* **本文**
大阪大学大学院医学系研究科 公衆衛生学の野口緑氏

次に登壇したのは、大阪大学大学院医学系研究科 公衆衛生学の野口緑氏。生活習慣病予防のための行動変容の継続にスポットを当て、「生活習慣病予防のための行動変容継続に必要な指標開発の試み」を研究している。

この研究開発で目指したのは、「どのような介入が継続的な行動変容に効果的なのか(アプローチ)」「どのような項目について継続的行動変容を行えば生活習慣病予防に効果的か(チェンジアクションプラン)」の2点。これらを統合して、ヘルスケア領域などの研究開発に必要な要件や注意点を整理し、最終的に持続的なヘルスケアサービス環境の構築や継続効果のあるオンラン保健指導研究の発展に資するものにしたいという。

どうすれば行動変容の継続に至るのか、特にオンラインを使った介入を調べるために、5000本あまりの論文をシステマティックレビュー。最終的に残った論文を整理したところ、減量効果が認められたものには、個別のフィードバック、専門的なセルフモニタリング、ネットワーキングといった共通項があった。メタ解析の結果、減量については、オンラインを使った介入は継続的な行動変容に効果があるかもしれないと示された。

* **使えるデータ**
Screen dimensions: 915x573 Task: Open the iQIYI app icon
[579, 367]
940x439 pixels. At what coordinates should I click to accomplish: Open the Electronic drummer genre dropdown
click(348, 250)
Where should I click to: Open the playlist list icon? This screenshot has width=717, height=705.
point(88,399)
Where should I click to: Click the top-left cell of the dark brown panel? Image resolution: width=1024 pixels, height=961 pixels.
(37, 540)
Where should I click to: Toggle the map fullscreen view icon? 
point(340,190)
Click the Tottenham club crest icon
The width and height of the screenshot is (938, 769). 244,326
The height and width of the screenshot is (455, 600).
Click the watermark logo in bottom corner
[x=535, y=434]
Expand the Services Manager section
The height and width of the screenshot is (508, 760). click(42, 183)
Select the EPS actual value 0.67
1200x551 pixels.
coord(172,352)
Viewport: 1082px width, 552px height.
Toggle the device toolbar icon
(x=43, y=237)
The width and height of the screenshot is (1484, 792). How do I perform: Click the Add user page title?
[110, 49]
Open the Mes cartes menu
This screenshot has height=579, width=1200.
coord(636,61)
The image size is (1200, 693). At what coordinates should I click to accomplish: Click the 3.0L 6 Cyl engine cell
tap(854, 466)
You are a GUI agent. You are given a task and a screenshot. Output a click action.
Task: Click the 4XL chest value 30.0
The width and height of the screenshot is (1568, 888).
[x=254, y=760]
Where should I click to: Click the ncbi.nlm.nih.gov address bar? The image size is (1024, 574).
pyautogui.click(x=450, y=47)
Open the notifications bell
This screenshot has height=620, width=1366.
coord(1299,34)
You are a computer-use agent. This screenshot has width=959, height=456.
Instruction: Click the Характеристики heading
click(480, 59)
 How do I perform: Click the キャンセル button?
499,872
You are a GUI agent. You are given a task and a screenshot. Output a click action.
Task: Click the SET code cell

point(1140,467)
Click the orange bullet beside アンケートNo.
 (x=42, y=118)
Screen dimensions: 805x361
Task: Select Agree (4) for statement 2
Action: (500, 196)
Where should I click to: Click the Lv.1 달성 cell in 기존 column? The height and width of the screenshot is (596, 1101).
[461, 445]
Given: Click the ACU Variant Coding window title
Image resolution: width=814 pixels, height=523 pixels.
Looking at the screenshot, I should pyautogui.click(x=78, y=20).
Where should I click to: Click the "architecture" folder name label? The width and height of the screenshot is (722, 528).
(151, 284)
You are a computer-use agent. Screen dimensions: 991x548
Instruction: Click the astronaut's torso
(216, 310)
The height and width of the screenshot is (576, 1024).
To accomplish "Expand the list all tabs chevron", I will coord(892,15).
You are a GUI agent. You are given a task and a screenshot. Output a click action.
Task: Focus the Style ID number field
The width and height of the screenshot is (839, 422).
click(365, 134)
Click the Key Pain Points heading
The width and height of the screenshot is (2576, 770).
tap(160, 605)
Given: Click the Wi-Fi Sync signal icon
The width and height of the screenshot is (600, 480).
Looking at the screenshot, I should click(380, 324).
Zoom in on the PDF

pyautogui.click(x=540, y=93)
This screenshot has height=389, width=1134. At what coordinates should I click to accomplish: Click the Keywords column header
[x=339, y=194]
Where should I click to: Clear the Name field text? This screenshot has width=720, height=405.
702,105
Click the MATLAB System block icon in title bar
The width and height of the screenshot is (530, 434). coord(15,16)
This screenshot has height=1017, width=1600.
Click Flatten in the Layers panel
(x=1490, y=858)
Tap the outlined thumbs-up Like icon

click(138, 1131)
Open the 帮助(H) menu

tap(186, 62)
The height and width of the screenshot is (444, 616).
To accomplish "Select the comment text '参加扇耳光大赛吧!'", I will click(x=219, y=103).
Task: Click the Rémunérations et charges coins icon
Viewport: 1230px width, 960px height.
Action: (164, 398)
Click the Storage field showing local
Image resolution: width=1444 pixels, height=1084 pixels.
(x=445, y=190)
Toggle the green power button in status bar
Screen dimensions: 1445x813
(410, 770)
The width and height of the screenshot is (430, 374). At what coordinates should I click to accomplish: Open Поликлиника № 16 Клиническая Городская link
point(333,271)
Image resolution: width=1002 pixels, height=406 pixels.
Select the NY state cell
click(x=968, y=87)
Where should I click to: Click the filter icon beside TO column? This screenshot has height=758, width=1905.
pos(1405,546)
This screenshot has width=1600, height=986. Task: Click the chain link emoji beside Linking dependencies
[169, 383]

* **課題の内容**
1/ 本文の「この研究開発で目指したのは、」から「あるかもしれないと示された。」までを、一字も変えずに抜き出してください。
2/ 本文によると、減量効果が認められた論文に共通していた点は何ですか。
答えるときは本文だけを手がかりにしてください。

* **回答一覧**
1/
この研究開発で目指したのは、「どのような介入が継続的な行動変容に効果的なのか(アプローチ)」「どのような項目について継続的行動変容を行えば生活習慣病予防に効果的か(チェンジアクションプラン)」の2点。これらを統合して、ヘルスケア領域などの研究開発に必要な要件や注意点を整理し、最終的に持続的なヘルスケアサービス環境の構築や継続効果のあるオンラン保健指導研究の発展に資するものにしたいという。

どうすれば行動変容の継続に至るのか、特にオンラインを使った介入を調べるために、5000本あまりの論文をシステマティックレビュー。最終的に残った論文を整理したところ、減量効果が認められたものには、個別のフィードバック、専門的なセルフモニタリング、ネットワーキングといった共通項があった。メタ解析の結果、減量については、オンラインを使った介入は継続的な行動変容に効果があるかもしれないと示された。

2/ 個別のフィードバック、専門的なセルフモニタリング、ネットワーキングです。